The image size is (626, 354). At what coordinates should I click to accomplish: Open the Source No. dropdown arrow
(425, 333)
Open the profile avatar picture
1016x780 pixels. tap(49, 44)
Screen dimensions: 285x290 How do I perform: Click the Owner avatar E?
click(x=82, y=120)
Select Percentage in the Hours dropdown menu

____

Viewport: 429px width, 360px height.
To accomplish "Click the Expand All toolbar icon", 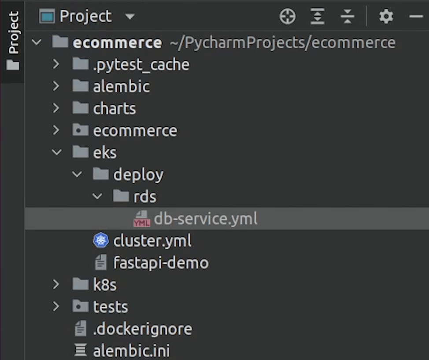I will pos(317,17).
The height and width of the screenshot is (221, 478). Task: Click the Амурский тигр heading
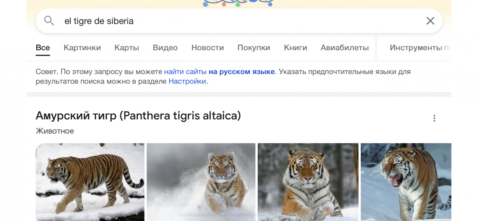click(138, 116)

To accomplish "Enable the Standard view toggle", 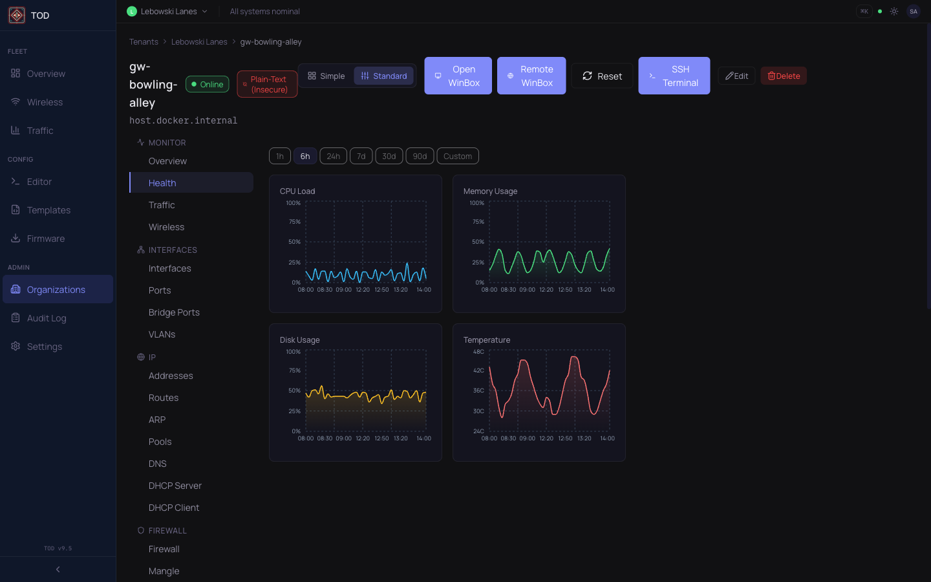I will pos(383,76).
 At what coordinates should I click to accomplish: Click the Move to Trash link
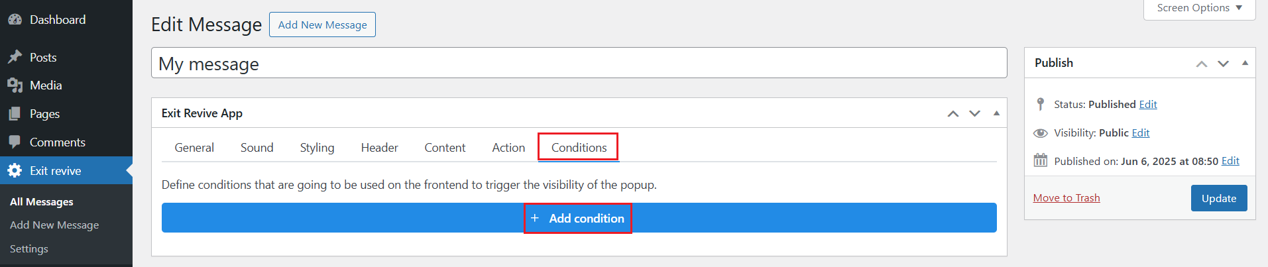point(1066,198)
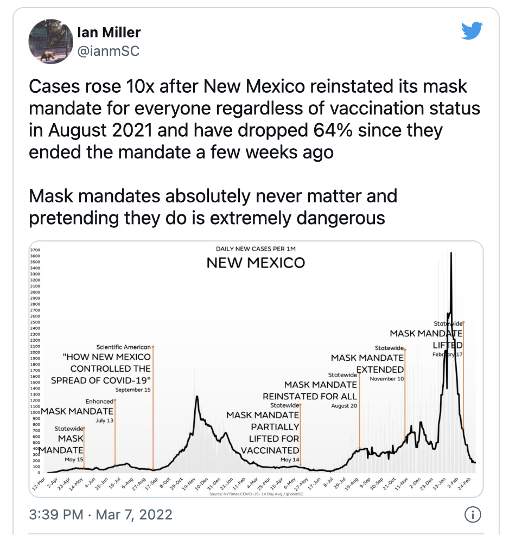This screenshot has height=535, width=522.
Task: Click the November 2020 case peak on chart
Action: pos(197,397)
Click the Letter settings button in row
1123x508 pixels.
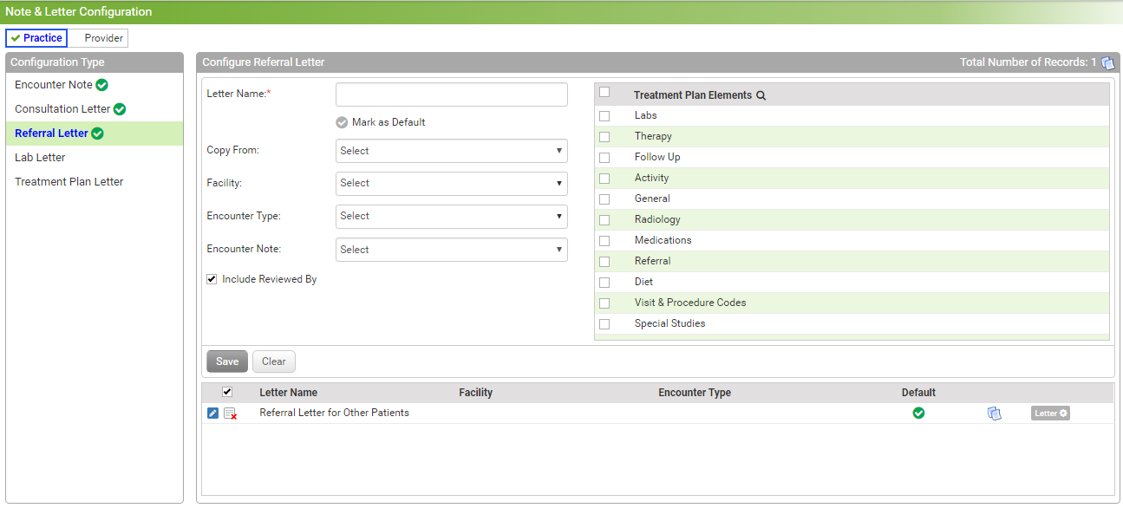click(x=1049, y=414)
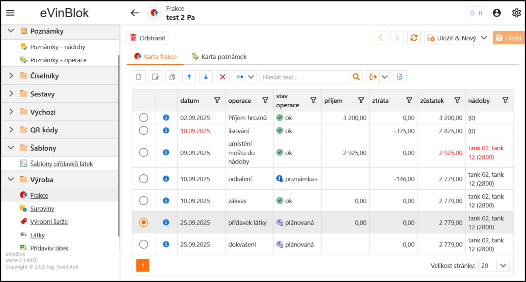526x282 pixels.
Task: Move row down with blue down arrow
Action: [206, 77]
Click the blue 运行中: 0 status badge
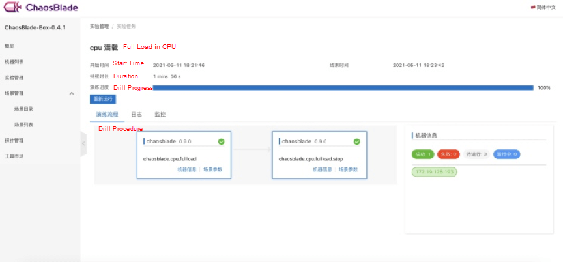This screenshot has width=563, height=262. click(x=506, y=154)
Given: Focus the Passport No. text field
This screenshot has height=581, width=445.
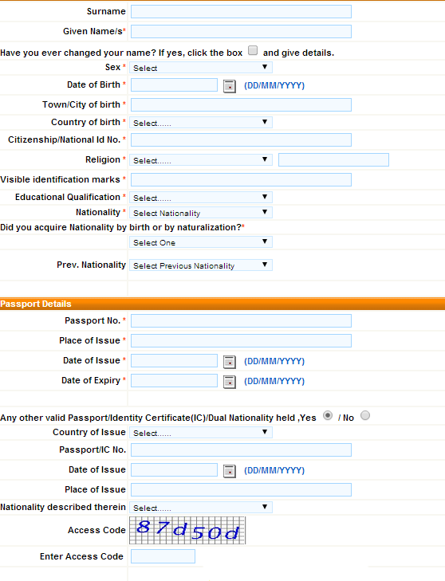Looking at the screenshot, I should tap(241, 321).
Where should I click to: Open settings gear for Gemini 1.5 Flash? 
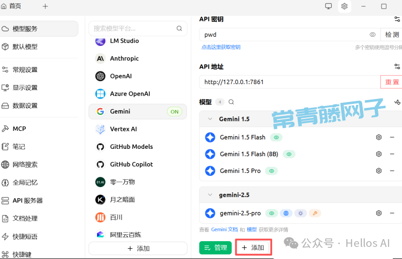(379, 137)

____

GOAL OF THE EXERCISE ▸ Set down, exactly as they stand above, the lines starting with the line with "Screen dimensions: 285x290" and going on through the line with "Select Percentage in the Hours dropdown menu", and no others.

THE COMPLETED TASK ▸
Screen dimensions: 285x290 How do I perform: Click the Owner avatar E?
click(x=82, y=120)
Select Percentage in the Hours dropdown menu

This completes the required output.